What makes you think these people were respected in the field for their opinions? I see no evidence of that in the article. They're just described as "men who already knew one another: ten doctors, one lawyer, one historian, and one theologian." To me that doesn't make them any more an expert than anyone else.
As for "access to the best literature on what is possible", who in this era of the internet doesn't have such access? Again, this is no indication that they're an expert.
Then you say that the above qualifications are "evidenced by the fact that the report they issued was not forced upon anyone. The 27 states that issued new definitions of death were not under some external pressure to adopt those definitions. If there was some deep controversy about the report, then it doesn't have to lead to anything. These experts were empowered to do precisely one thing--issue their opinion. That so many states adopted their opinion suggests that it was pretty good."
Legislators pass all sorts of stupid laws all the time, often without even reading them. I don't take the lack of "deep controversy about the report" (if there really was none) to be evidence of anything but just that. The reason for such a lack could be anything from lack of publicity to having hired a good PR agency, to having biased or ignorant legislators, etc.

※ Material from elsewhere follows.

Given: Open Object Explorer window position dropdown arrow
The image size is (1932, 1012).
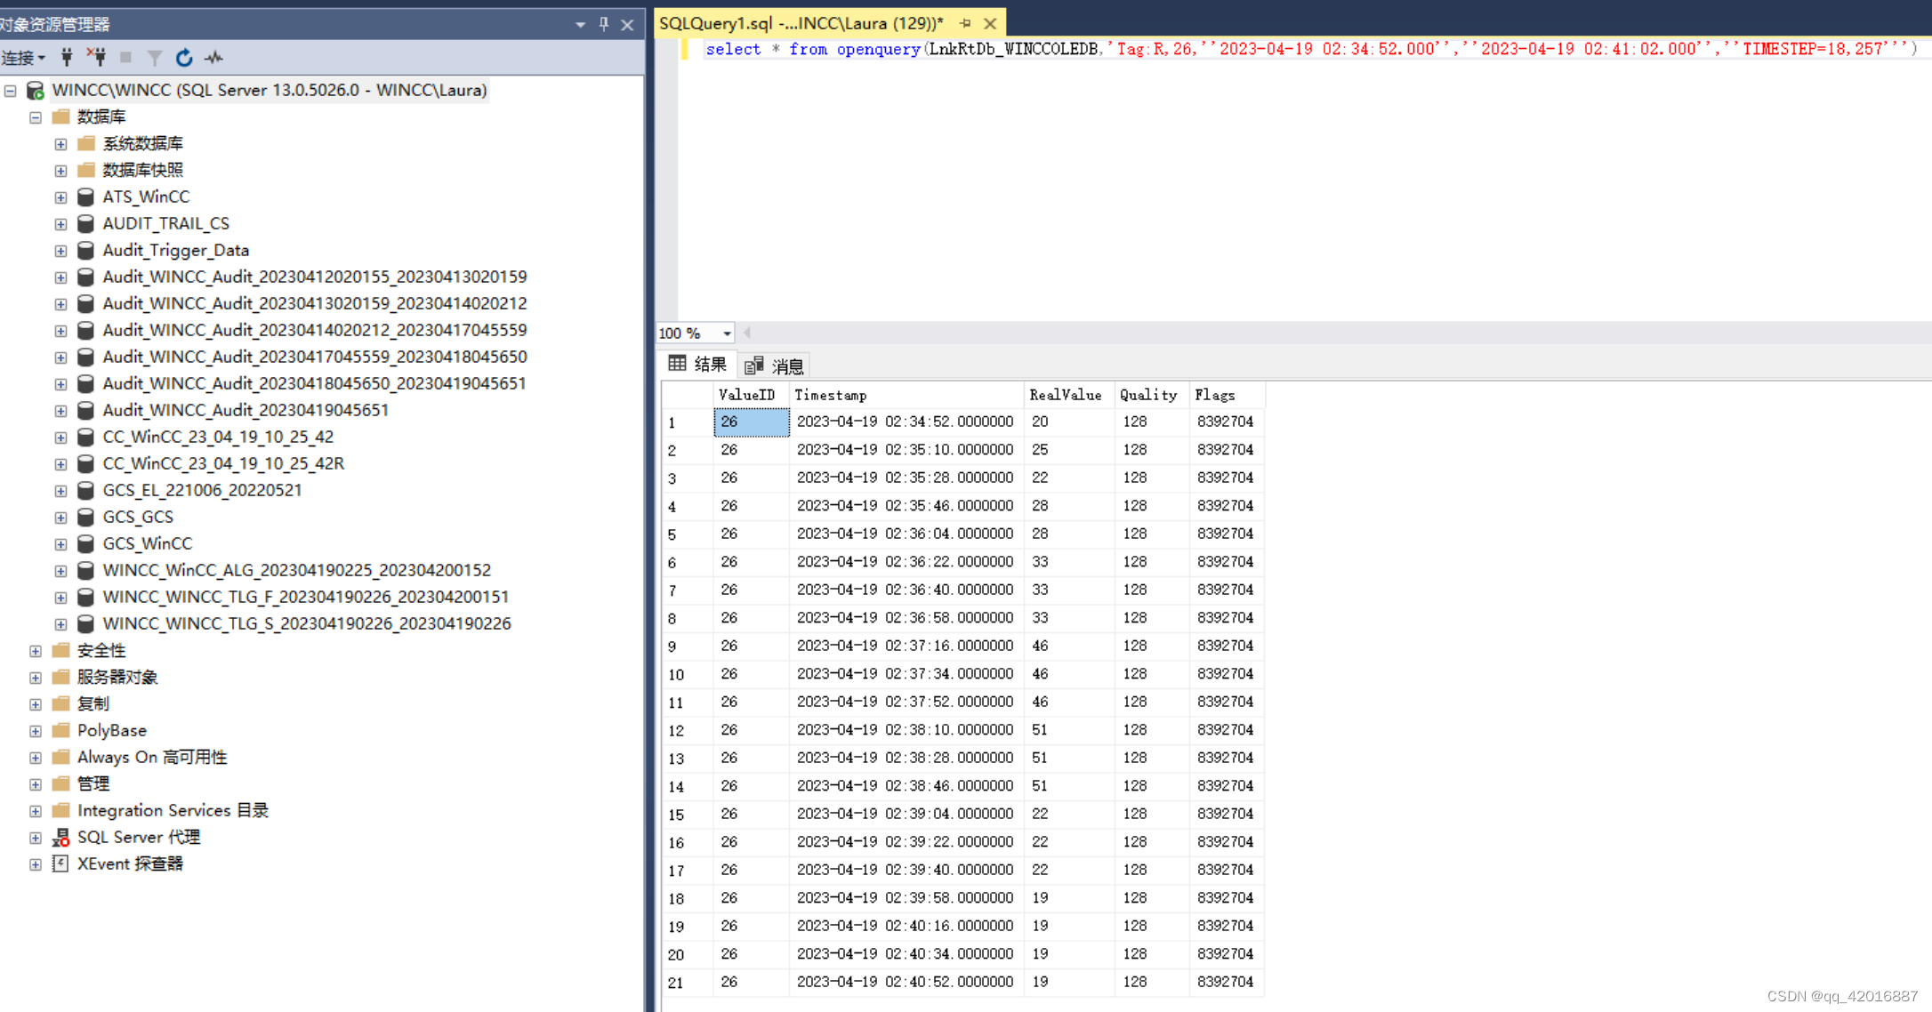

Anyway, there's a section of the article in which even one of the "experts" admitted that he was being disengenous:
"The commission’s staff philosopher, Daniel Wikler, a professor at Harvard and the first staff ethicist for the World Health Organization, told me that he didn’t think the commission’s theory of death was supported by the scientific facts it cited. "I thought it was demonstrably untrue, but so what?" he said. "I didn’t see a downside at the time." Wikler told the commission that it would be more logical to say that death occurred when the cerebrum--the center for consciousness, thoughts, and feelings, the properties essential to having a personal identity--was destroyed. His formulation would have rendered a much broader population of patients, including those who could breathe on their own, dead.
"Despite Wikler’s reservations, he drafted the third chapter of the report, "Understanding the ‘Meaning’ of Death." "I was put in a tight spot, and I fudged," he told me. "I knew that there was an air of bad faith about it. I made it seem like there are a lot of profound unknowns and went in the direction of fuzziness, so that no one could say, ‘Hey, your philosopher says this is nonsense.’ That’s what I thought, but you’d never know from what I wrote."
You wrote:
"The medical community does this because they are in an emotionally compromised position. Because they have a relationship with the person their family, they might ignore what is medically possible or likely and attempt heroic measures that would lead to huge expenses and/or lead to an undesirable outcome."
Huge expenses? How much is a life worth?
And if the person is already dead, in the eyes of the doctors, what "undesirable outcome" could their measures have?